Honors at Home and Abroad.—Malpighi's talents were appreciated even at home. The University of Bologna honored him in 1686 with a Latin eulogium; the city erected a monument to his memory; and after his death, in the city of Rome, his body was brought to Bologna and interred with great pomp and ceremony. At the three hundredth anniversary of his death, in 1894, a festival was held in Bologna, his monument was unveiled, and a book of addresses by eminent anatomists was published in his honor.

During his lifetime he received recognition also from abroad, but that is less remarkable. In 1668 he was elected an honorary member of the Royal Society of London. He was very sensible of this honor; he kept in communication with the society; he presented them with his portrait, and deposited in their archives the original drawings illustrating the anatomy of the silkworm and the development of the chick.

In 1691 he was taken to Rome by the newly elected pope, Innocent XII, as his personal physician, but under these new conditions he was not destined to live many years. He died there, in 1694, of apoplexy. His wife, of whom it appears that he was very fond, had died a short time previously. Among his posthumous works is a sort of personal psychology written down to the year 1691, in which he shows the growth of his mind, and the way in which he came to take up the different subjects of investigation.

In reference to his discoveries and the position he occupies in the history of natural science, it should be observed that he was an "original as well as a very profound observer." While the ideas of anatomy were still vague, "he applied himself with ardor and sagacity to the study of the fine structure of the different parts of the body," and he extended his investigations to the structure of plants and of different animals, and also to their development. Entering, as he did, a new and unexplored territory, naturally he made many discoveries, but no man of mean talents could have done his work.

Activity in Research.—During forty years of his life he was always busy with research. Many of his discoveries had practical bearing on the advance of anatomy and physiology as related to medicine. In 1661 he demonstrated the structure of the lungs. Previously these organs had been regarded as a sort of homogeneous parenchyma. He showed the presence of air-cells, and had a tolerably correct idea of how the air and the blood are brought together in the lungs, the two never actually in contact, but always separated by a membrane. These discoveries were first made on the frog, and applied by analogy to the interpretation of the lungs of the human body. He was a comparative anatomist, and the first to insist on analogies of structure between organs throughout the animal kingdom, and to make extensive practical use of the idea that discoveries on simpler animals can be utilized in interpreting the similar structures in the higher ones.

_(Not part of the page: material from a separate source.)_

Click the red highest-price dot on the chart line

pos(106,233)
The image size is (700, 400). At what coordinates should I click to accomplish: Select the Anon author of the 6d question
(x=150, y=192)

It is very interesting to note that in connection with this work he actually observed the passage of blood through the capillaries of the transparent lungs of the frog, and also in the mesentery. Although this antedates the similar observations of Leeuwenhoek (1669), nevertheless the work of Leeuwenhoek was much more complete, and he is usually recognized in physiology as the discoverer of the capillary connection between arteries and veins. At this same period Malpighi also observed the blood corpuscles.

Soon after he demonstrated the mucous layer, or pigmentary layer of the skin, intermediate between the true and the scarf skin. He had separated this layer by boiling and maceration, and described it as a reticulated membrane. Even its existence was for a long time controverted, but it remains in modern anatomy under the title of the Malpighian layer.

His observation of glands was extensive, and while it must be confessed that many of his conclusions in reference to glandular structure were erroneous, he left his name connected with the Malpighian corpuscles of the kidney and of the spleen. He was also the first to indicate the nature of the papillæ on the tongue. The foregoing is a respectable list of discoveries, but much more stands to his credit. Those which follow have a bearing on comparative anatomy, zoölogy, and botany.

Monograph on the Structure and Metamorphosis of the Silkworm.—Malpighi's work on the structure of the silkworm takes rank among the most famous monographs on the anatomy of a single animal. Much skill was required to give to the world this picture of minute structure. The marvels of organic architecture were being made known in the human body and the higher animals, but "no insect—hardly, indeed, any animal—had then been carefully described, and all the methods of the work had to be discovered." He labored with such enthusiasm in this new territory as to throw himself into a fever and to set up an inflammation in the eyes. "Nevertheless," says Malpighi, "in performing these researches so many marvels of nature were spread before my eyes that I experienced an internal pleasure that my pen could not describe."